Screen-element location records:
________________

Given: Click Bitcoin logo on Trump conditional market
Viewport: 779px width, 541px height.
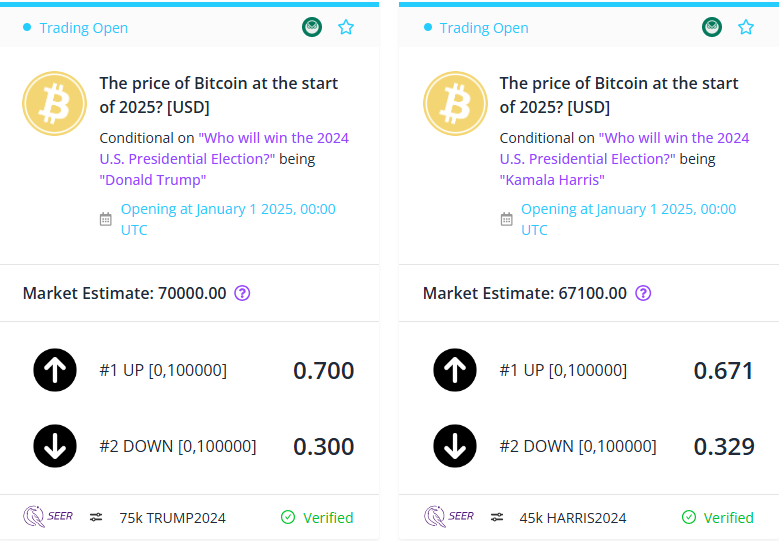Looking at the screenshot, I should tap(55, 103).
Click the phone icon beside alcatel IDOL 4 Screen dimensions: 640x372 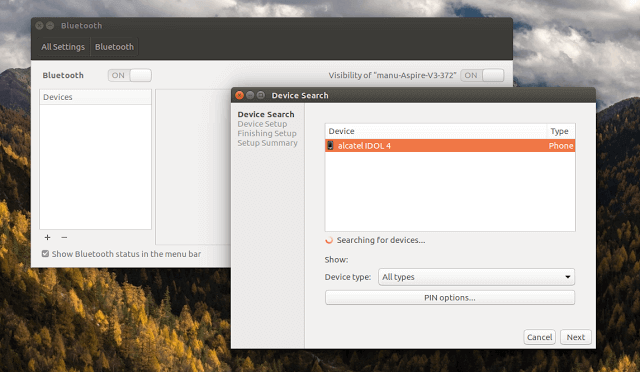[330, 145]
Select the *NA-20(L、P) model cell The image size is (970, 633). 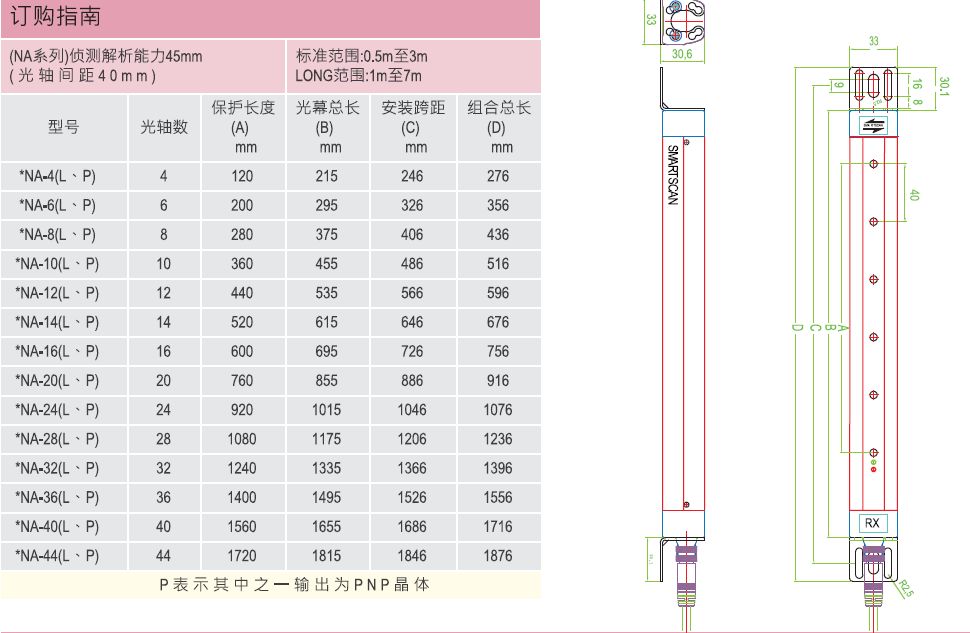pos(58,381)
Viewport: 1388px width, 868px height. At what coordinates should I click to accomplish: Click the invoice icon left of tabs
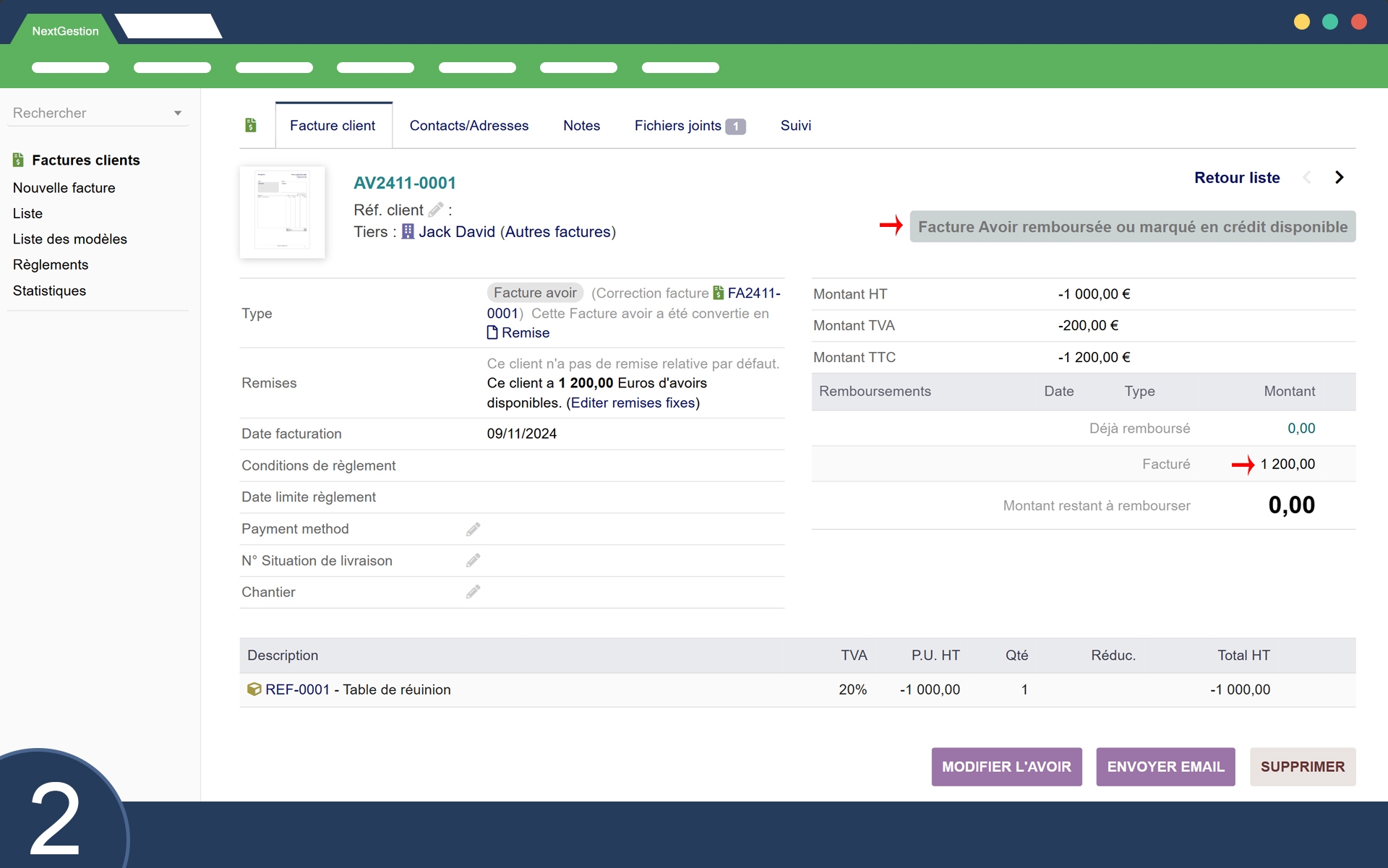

________________

**Exercise directions:** Find every line in the listing that contains the string "height", treating uppercase and lowercase as different, and copy each of those lines.

**Output for this exercise:**
Viewport: 779px width, 541px height.
Viewport: 1388px width, 868px height. At what coordinates should I click to accomplish: Click the invoice icon left of tabs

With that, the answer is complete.